I will first go with first for now and mostly will implement 2 later above it. I think implementing both will be good idea.

Data updates: I also need to update standardization of data and reward system to use actual pricing rather than normalized price.

Tweaking the DQN

Finally DQN algo is printing some result which I can observe, but it's not something I like. The average reward is coming negative on test data and if I ask the algorithm to train itself for multiple iteration, it starts to continue holding stocks. I guess its not seeing a lot of positive reinforcement. There are few ideas which I have:

  1. Making reward function so that terminal reward is only used.
  2. USE PG instead of DQN as its online learning which looks more applicable here.
  3. Change input data vector to have better understanding of markets at one time.

Aside

I can't help but think how much a project teaches me. In my personal life I don't like uncertainity like as a human we love to live in loop of repeatedness with certainity. But in project like this you are always in limbo unless you see the first ray of algo improving. I am waiting for that first singal here to kill anxiety.

DQN Improving

The good news is that dqn_model is showing signs of improvement. When I run dqn_model on test data 20 times, it makes a profit all 20 times. The average is 1 INR per episode but that is also good because I allow agent to trade only one quantity. When I run a random algo which just take action randomly it actually made a loss 19 times out of 20. This dqn_model has learnt something.

Adding a PGN Model

I am trying PGN model now on the stocks. The major problem here is that the random algorithm is not getting positive rewards a lot of the time in the beginning. This causes the algo to hold everything, because this means zero reward (rather than take a negative reward). I have few idea to solve this:

  1. Change algo to take a lot of random actions for a long time at training.
  2. Find out which action lead to positive reinforcement in test data and train first a supervised network based on that. Use the network here then to train RL network. I have started this on development branch of project.
  3. I have started training network first on supervised learning. This is actually more exciting than i thought because I can't just lablel data by seeing next price on time interval. Entire episode price after a particular time interval matters as you can hold also. I have to first write a program which will take an episode price and then will give a list of actions to take to maximize profit generation.

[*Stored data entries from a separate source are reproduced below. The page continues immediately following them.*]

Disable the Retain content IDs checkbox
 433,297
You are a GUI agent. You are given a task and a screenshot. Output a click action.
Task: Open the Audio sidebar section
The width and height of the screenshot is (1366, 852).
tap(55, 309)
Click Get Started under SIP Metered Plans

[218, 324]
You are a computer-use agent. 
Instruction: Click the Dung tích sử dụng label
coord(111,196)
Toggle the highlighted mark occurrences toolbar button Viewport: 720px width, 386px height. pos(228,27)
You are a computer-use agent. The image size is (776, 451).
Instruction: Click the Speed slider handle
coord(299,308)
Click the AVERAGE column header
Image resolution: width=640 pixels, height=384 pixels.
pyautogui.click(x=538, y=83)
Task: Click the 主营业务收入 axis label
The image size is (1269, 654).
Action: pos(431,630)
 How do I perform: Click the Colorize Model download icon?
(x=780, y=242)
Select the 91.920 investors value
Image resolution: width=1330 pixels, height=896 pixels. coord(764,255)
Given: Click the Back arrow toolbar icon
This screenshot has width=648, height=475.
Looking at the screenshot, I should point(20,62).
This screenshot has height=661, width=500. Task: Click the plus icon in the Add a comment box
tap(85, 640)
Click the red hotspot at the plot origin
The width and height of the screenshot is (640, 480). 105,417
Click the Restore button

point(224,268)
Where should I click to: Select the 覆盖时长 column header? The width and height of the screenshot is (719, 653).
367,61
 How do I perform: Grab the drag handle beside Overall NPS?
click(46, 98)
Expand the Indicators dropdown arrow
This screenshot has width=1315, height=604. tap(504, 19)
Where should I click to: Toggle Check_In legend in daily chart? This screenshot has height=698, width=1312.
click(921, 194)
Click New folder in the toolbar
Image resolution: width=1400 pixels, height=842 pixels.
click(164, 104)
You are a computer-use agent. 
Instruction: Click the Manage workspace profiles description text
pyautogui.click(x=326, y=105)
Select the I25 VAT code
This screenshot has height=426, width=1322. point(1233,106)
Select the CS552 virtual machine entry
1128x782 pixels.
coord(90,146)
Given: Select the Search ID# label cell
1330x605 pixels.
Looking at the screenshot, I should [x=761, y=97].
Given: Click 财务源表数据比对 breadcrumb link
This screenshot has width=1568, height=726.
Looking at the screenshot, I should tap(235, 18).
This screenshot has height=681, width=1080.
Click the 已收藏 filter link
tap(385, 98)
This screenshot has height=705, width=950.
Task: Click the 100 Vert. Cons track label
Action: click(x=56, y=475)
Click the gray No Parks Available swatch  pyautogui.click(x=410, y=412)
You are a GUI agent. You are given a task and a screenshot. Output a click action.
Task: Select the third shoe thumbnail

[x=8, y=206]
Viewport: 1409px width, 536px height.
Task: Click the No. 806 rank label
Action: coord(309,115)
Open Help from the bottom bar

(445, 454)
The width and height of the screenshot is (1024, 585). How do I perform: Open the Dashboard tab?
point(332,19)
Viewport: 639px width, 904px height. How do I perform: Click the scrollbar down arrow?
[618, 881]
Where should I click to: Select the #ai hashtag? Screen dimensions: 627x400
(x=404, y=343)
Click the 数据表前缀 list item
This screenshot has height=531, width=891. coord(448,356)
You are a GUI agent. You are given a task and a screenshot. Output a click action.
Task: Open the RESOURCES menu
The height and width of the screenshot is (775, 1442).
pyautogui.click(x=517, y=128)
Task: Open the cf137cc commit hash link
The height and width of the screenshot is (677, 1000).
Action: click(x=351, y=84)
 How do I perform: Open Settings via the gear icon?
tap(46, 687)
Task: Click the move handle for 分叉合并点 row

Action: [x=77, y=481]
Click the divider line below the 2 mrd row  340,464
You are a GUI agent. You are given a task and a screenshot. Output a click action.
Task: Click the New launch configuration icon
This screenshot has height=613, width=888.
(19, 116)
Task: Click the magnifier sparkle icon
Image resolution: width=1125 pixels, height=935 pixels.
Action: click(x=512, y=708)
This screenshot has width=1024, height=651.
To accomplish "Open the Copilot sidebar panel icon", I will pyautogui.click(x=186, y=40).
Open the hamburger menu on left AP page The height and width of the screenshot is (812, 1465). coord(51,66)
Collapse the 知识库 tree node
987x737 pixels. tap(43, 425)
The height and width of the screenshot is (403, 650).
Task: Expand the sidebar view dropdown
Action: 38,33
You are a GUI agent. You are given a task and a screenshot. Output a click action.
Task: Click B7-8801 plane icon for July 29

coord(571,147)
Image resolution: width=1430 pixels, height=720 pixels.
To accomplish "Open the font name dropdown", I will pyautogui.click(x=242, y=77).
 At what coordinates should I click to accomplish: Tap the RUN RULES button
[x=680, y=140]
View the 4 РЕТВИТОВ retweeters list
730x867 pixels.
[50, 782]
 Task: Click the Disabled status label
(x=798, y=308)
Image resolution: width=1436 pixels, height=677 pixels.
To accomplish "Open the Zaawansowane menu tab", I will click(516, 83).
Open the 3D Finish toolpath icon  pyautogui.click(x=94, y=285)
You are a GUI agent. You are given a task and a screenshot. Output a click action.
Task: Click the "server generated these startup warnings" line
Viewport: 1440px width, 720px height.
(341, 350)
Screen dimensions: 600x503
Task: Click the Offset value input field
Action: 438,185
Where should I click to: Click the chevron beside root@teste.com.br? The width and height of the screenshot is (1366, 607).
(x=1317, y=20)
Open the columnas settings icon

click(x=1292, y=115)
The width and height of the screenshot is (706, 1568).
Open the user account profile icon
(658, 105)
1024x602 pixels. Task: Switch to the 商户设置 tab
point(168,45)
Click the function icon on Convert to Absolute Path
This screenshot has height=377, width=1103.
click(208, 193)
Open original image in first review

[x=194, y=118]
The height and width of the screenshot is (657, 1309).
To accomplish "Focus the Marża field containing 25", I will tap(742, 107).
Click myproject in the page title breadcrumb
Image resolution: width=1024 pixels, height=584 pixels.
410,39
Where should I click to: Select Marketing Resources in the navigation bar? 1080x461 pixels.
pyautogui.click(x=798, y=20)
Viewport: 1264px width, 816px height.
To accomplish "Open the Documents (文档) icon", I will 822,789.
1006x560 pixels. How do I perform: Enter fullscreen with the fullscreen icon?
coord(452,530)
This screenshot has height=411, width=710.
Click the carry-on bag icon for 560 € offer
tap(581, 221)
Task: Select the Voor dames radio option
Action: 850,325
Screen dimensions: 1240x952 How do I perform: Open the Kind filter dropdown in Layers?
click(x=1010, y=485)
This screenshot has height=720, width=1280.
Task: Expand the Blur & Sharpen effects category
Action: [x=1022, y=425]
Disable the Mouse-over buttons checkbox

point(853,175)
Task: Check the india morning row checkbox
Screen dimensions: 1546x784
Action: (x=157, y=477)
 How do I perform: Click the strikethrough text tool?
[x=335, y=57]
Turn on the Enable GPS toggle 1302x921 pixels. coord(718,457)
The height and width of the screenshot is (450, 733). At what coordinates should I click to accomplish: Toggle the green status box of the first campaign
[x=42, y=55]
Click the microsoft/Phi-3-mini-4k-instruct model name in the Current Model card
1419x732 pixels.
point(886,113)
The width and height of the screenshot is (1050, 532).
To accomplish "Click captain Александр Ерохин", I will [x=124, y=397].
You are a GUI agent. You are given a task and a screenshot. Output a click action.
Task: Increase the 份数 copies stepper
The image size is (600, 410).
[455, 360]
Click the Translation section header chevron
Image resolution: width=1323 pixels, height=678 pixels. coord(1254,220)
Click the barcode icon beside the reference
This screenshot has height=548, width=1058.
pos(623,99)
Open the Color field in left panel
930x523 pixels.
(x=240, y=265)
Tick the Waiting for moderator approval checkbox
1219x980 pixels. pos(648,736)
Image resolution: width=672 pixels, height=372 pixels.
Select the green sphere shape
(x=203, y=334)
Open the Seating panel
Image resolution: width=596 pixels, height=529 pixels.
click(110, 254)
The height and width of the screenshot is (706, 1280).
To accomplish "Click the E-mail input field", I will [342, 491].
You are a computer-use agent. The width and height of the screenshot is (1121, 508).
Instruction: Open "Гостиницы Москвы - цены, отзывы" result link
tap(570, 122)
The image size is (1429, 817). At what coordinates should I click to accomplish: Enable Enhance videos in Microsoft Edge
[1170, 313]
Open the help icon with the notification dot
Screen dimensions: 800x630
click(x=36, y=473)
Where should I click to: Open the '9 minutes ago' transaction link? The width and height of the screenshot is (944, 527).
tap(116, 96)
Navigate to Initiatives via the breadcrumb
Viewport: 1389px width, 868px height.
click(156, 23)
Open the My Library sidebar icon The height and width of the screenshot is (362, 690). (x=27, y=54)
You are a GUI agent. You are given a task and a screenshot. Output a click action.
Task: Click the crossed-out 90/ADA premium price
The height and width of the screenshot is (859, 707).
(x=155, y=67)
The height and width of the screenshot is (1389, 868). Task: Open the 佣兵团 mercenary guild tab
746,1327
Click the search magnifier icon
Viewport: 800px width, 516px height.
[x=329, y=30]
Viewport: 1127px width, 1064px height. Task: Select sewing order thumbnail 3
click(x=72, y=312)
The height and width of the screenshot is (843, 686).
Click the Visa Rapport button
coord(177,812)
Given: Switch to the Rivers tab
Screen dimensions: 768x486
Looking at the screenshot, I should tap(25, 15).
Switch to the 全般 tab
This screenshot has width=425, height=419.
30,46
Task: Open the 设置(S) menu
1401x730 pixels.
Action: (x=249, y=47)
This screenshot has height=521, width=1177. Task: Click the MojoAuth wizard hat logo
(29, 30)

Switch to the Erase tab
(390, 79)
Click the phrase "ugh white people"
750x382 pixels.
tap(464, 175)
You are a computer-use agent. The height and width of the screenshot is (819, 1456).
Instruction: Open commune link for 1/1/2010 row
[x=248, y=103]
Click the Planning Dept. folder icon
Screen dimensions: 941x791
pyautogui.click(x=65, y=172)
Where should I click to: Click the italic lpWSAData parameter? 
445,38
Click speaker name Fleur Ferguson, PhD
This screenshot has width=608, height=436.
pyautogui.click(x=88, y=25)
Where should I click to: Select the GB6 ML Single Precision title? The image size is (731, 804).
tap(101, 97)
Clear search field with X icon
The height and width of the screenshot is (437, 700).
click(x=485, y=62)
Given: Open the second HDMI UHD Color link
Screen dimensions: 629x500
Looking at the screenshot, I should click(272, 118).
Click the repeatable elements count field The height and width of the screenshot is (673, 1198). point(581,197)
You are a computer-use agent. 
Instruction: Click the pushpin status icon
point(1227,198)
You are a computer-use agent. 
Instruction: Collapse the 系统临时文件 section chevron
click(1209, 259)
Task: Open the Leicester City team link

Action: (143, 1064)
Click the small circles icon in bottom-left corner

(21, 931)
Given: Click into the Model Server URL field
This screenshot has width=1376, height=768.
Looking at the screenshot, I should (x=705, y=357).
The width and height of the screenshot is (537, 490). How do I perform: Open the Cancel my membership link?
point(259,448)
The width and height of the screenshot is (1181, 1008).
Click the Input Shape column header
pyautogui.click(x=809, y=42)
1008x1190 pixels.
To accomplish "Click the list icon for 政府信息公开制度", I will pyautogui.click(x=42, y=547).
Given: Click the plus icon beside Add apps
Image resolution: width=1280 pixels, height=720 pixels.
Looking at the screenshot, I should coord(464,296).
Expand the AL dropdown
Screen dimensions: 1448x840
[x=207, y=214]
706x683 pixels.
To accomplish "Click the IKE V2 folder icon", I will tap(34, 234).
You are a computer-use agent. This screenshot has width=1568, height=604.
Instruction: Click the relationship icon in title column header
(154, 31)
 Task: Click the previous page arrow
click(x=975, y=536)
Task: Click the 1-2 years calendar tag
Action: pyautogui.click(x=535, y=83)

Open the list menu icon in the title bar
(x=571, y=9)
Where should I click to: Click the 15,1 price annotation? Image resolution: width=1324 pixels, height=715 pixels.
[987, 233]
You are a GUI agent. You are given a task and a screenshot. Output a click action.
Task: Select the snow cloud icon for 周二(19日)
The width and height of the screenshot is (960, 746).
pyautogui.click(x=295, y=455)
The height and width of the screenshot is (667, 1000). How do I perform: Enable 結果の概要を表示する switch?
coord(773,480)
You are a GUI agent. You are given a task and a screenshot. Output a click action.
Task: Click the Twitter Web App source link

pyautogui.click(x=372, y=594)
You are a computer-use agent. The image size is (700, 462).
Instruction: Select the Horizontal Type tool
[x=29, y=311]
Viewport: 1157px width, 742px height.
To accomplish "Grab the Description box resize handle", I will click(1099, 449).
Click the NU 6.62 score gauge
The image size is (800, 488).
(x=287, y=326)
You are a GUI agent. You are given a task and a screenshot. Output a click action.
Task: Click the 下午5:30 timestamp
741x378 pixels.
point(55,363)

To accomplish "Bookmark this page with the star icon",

Lets go hunting.

###PG Improving:

The idea to use use supervised network first actually worked and now PG is also generating profit on the test data. The model is not just holding stocks its improving also.

Checking profitablity:

  1. I have checked different stock brokerage transaction cost in India. The minimum one can go is to pay just STT for brokerage tax which is 0.025% on an intra-day transaction. The rate is 0.017% on all Futures and Options transactions. Now, based on model, I have to write code to check how much friction costs can the strategy win past.
  2. Separating test data into 4 smaller sets and checking average profit in them.